[jira] [Commented] (HIVE-1694) Accelerate GROUP BY execution using indexes

[email protected] (JIRA) Mon, 01 Aug 2011 09:44:48 -0700

    [ 
https://issues.apache.org/jira/browse/HIVE-1694?page=com.atlassian.jira.plugin.system.issuetabpanels:comment-tabpanel&focusedCommentId=13073604#comment-13073604
 ]

[email protected] commented on HIVE-1694:
-----------------------------------------------------

bq.  On 2011-07-28 21:40:30, John Sichi wrote:
bq.  > ql/src/java/org/apache/hadoop/hive/ql/index/AggregateIndexHandler.java, 
line 61
bq.  > <https://reviews.apache.org/r/1194/diff/1/?file=27052#file27052line61>
bq.  >
bq.  >     Please run ant checkstyle and fix all the formatting discrepancies 
it reports for your new files.
bq.  >

Done! The code is still having checkstyle formatting errors only for places 
where we have used LinkedHashMap, HashMap and ArrayList. The error states 
"Declaring variables, return values or parameters of type 'HashMap' is not 
allowed".

bq.  On 2011-07-28 21:40:30, John Sichi wrote:
bq.  > ql/src/java/org/apache/hadoop/hive/ql/index/AggregateIndexHandler.java, 
line 184
bq.  > <https://reviews.apache.org/r/1194/diff/1/?file=27052#file27052line184>
bq.  >
bq.  >     Don't you need to reuse the compact implementation here so that the 
index can be used for WHERE (not just GROUP BY)?
bq.  >

The AggregateIndexHandler now extends from CompactIndexHandler instead of 
TableBasedIndexHandler. We override only analyzeIndexDefinition(...) and 
getIndexBuilderMapRedTask(...) methods from CompactIndexHandler.
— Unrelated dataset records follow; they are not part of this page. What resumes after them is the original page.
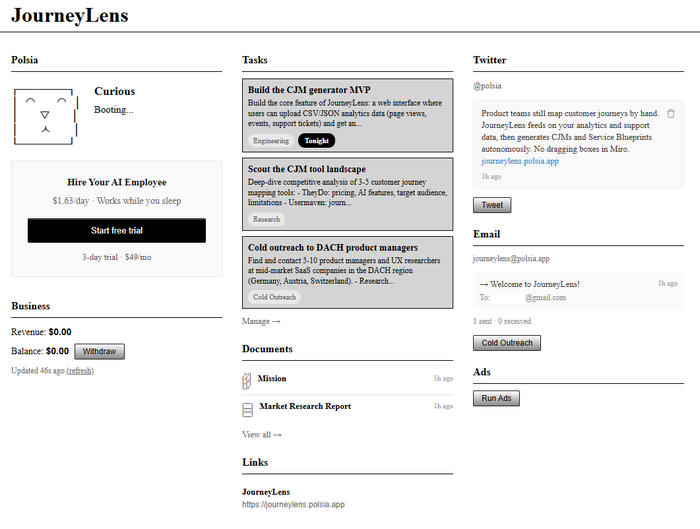The height and width of the screenshot is (529, 700).
Task: Click the Mission document icon
Action: click(x=246, y=381)
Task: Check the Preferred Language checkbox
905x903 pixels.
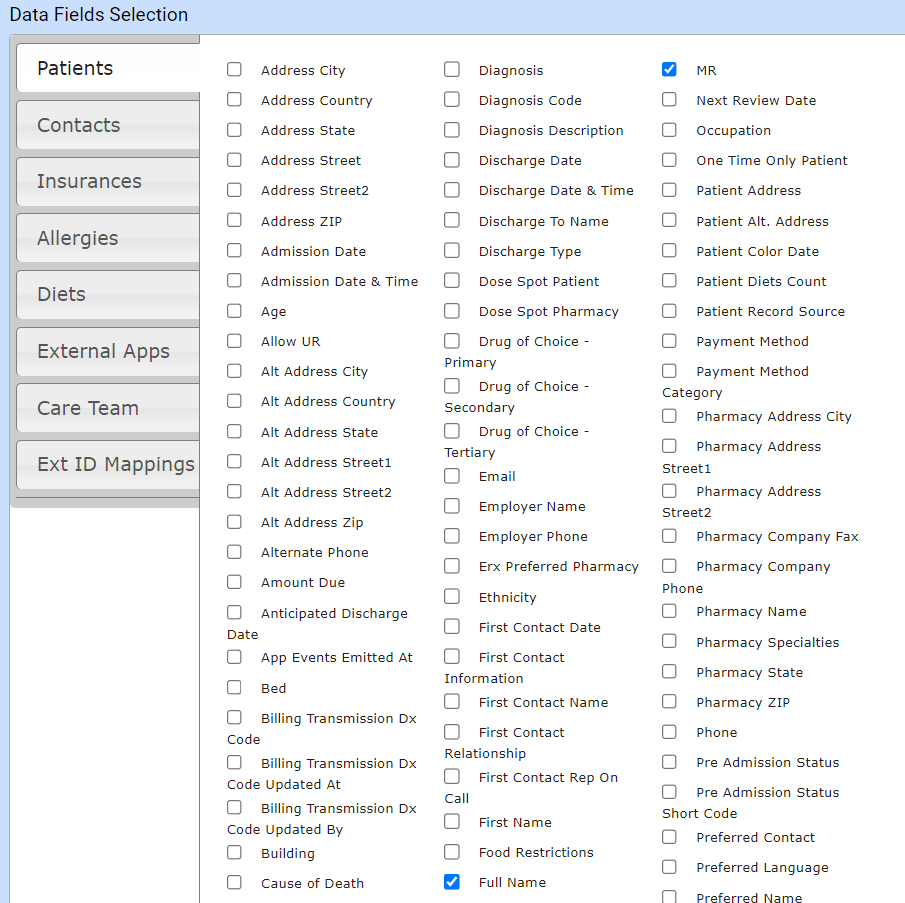Action: (669, 866)

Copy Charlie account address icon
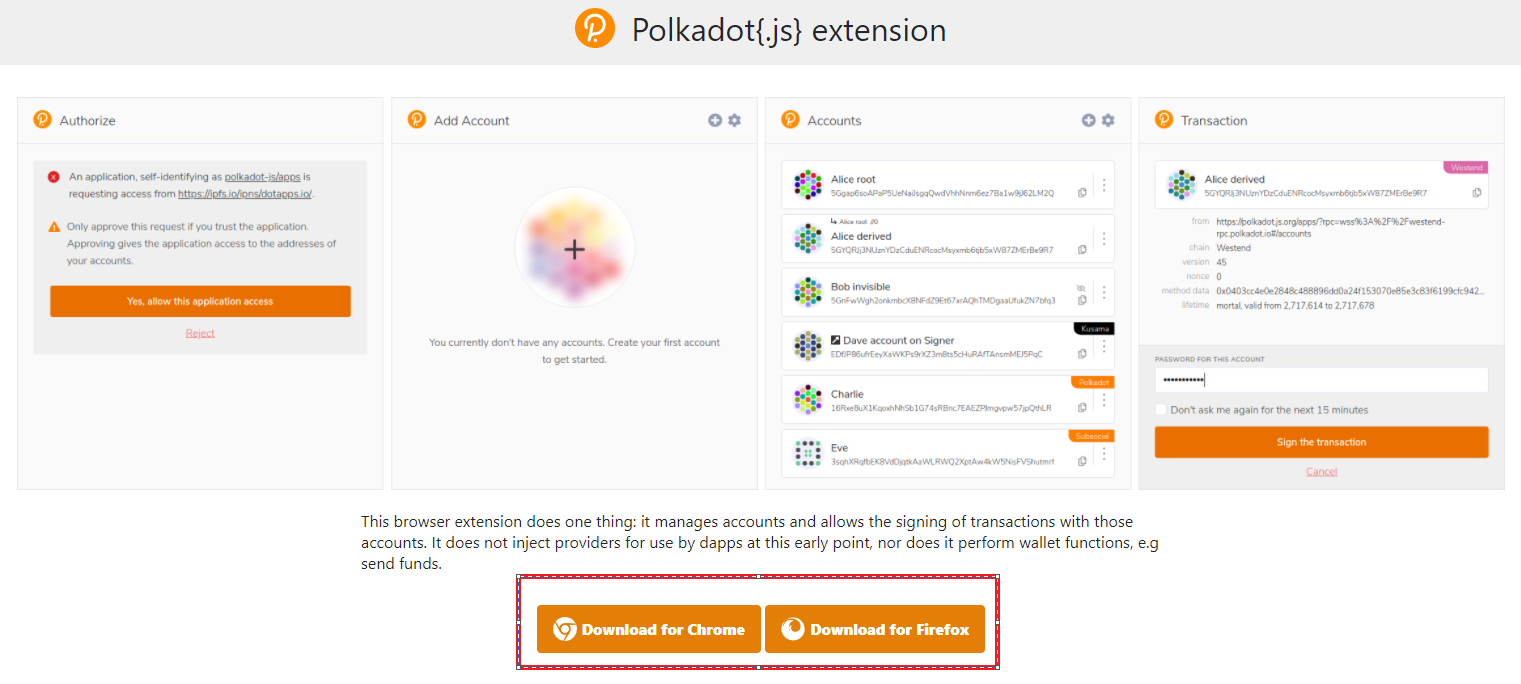(1082, 408)
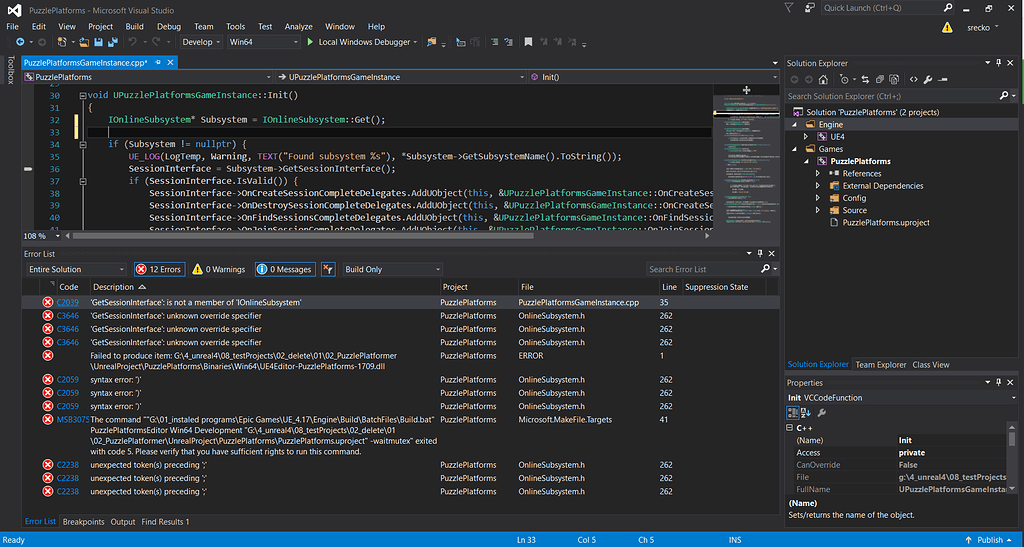
Task: Open Properties wrench icon in Solution Explorer
Action: coord(927,79)
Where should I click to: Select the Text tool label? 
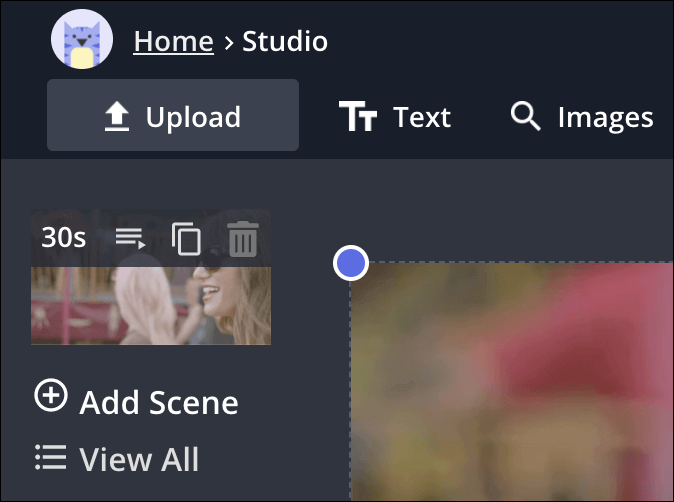click(x=421, y=118)
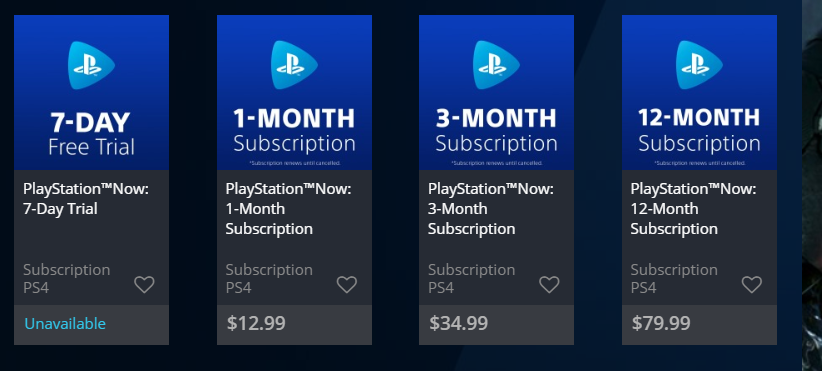Image resolution: width=822 pixels, height=371 pixels.
Task: Open the 7-DAY Free Trial banner image
Action: click(91, 92)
bq.  On 2011-07-28 21:40:30, John Sichi wrote:
bq.  > ql/src/java/org/apache/hadoop/hive/ql/metadata/Hive.java, line 700
bq.  > <https://reviews.apache.org/r/1194/diff/1/?file=27054#file27054line700>
bq.  >
bq.  >     This method is redundant now.

Removed. Sorry to have missed that.

bq.  On 2011-07-28 21:40:30, John Sichi wrote:
bq.  > 
ql/src/java/org/apache/hadoop/hive/ql/optimizer/index/RewriteCanApplyCtx.java, 
line 252
bq.  > <https://reviews.apache.org/r/1194/diff/1/?file=27056#file27056line252>
bq.  >
bq.  >     I can't think of a case where it would be worse.

Ok.

bq.  On 2011-07-28 21:40:30, John Sichi wrote:
bq.  > 
ql/src/java/org/apache/hadoop/hive/ql/optimizer/index/RewriteCanApplyProcFactory.java,
 line 164
bq.  > <https://reviews.apache.org/r/1194/diff/1/?file=27057#file27057line164>
bq.  >
bq.  >     Actually group-by is now preserved in all cases.

Forgot to change a few comments after fixing the bug. Done!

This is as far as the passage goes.